Output only the lines from the one holding "You are a GUI" to the end of the data below, please, copied exactly.

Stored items
============

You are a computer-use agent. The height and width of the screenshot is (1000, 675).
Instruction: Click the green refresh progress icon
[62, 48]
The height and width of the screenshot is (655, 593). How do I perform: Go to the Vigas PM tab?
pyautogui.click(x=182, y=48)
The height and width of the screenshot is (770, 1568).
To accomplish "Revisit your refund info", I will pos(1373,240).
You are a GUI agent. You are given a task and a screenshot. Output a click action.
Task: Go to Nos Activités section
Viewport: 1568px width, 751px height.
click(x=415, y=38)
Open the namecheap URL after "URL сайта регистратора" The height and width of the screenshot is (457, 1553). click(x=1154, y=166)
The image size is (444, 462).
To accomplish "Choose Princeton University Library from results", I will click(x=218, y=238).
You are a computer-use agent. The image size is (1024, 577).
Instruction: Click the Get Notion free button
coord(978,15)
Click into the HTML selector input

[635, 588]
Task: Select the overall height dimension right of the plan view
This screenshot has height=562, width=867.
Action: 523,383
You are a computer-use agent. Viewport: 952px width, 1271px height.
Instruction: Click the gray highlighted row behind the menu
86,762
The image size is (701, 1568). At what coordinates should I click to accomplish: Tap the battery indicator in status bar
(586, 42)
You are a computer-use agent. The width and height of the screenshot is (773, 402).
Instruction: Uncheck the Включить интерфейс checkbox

============

- _Exercise response_:
You are a GUI agent. You are given a task and a screenshot. Output a click action.
Task: Go to Nos Activités section
Viewport: 1568px width, 751px height.
click(x=415, y=38)
Open the namecheap URL after "URL сайта регистратора" The height and width of the screenshot is (457, 1553). click(x=1154, y=166)
The image size is (444, 462).
To accomplish "Choose Princeton University Library from results", I will click(x=218, y=238).
You are a computer-use agent. The image size is (1024, 577).
Instruction: Click the Get Notion free button
coord(978,15)
Click into the HTML selector input

[635, 588]
Task: Select the overall height dimension right of the plan view
This screenshot has height=562, width=867.
Action: 523,383
You are a computer-use agent. Viewport: 952px width, 1271px height.
Instruction: Click the gray highlighted row behind the menu
86,762
The image size is (701, 1568). At what coordinates should I click to accomplish: Tap the battery indicator in status bar
(586, 42)
You are a computer-use agent. The width and height of the screenshot is (773, 402).
Instruction: Uncheck the Включить интерфейс checkbox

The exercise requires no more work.